**RAW DATA**:
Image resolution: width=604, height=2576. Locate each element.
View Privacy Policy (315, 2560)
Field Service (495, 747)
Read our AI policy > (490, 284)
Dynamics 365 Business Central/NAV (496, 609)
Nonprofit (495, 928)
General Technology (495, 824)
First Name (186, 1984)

**TASK DESCRIPTION**: Each line of the material above needs to be quoted exactly, please.

**RESPONSE AREA**:
Image resolution: width=604, height=2576. Locate each element.
View Privacy Policy (315, 2560)
Field Service (495, 747)
Read our AI policy > (490, 284)
Dynamics 365 Business Central/NAV (496, 609)
Nonprofit (495, 928)
General Technology (495, 824)
First Name (186, 1984)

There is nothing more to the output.